Transcribe only what runs from the line containing "You are a computer-use agent." through the final line below, exactly, and leave every picture out.

::: THE DATA

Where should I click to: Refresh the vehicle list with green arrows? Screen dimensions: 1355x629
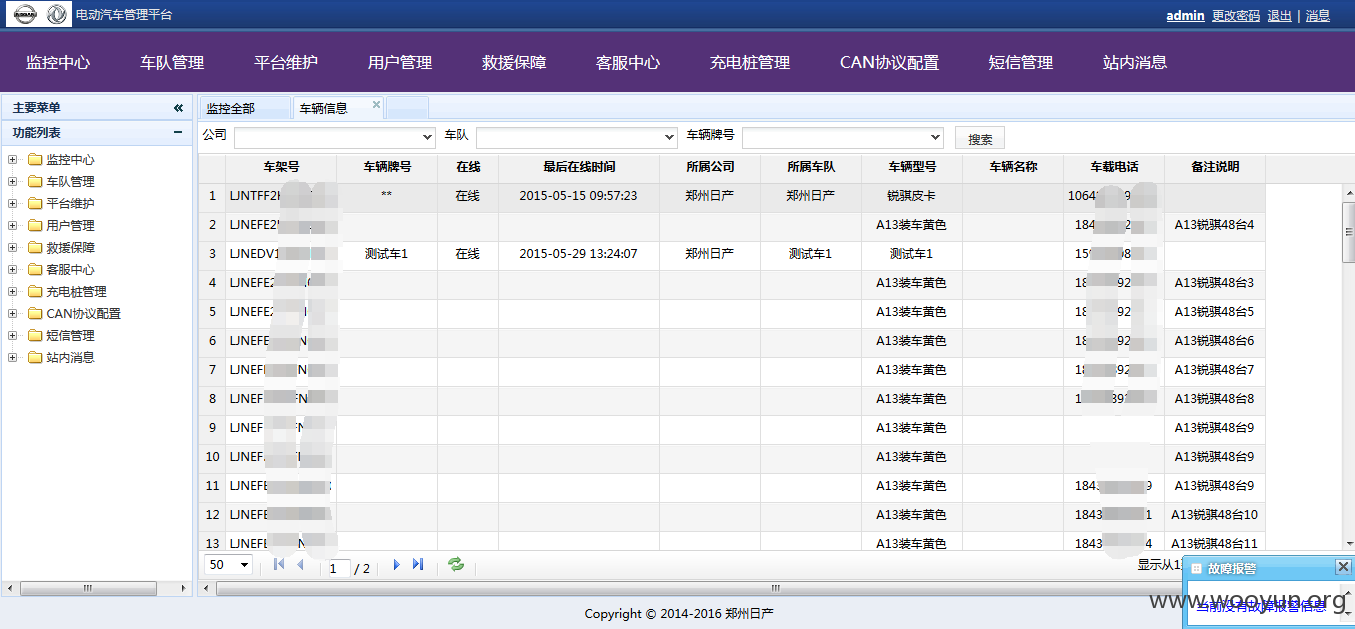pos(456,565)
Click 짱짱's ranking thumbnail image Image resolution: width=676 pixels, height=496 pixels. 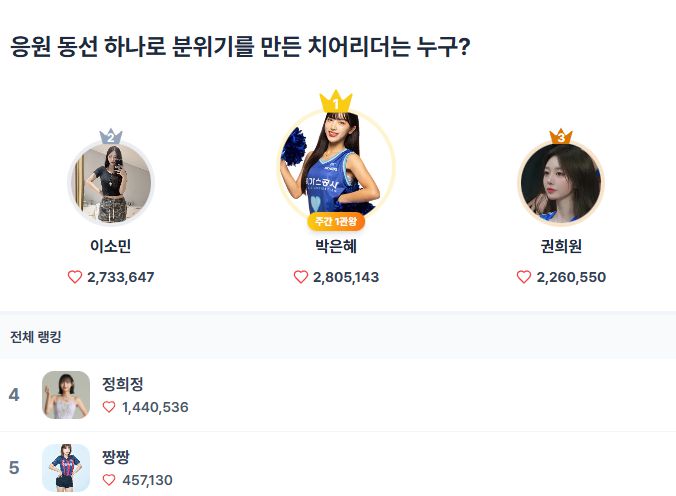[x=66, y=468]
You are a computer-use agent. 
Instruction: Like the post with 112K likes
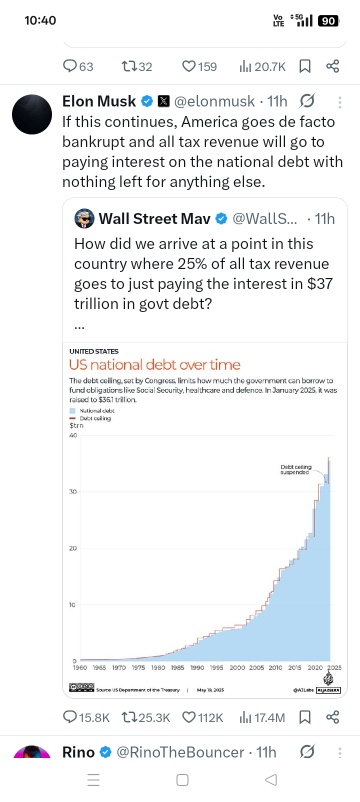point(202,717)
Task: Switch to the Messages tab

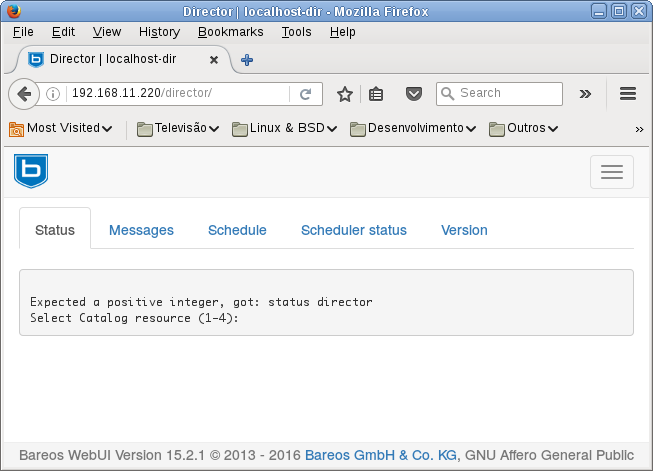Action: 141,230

::::::

RESPONSE TO THIS TASK:
You are a computer-use agent. 
Instruction: Like the post with 112K likes
point(202,717)
Task: Switch to the Messages tab

Action: 141,230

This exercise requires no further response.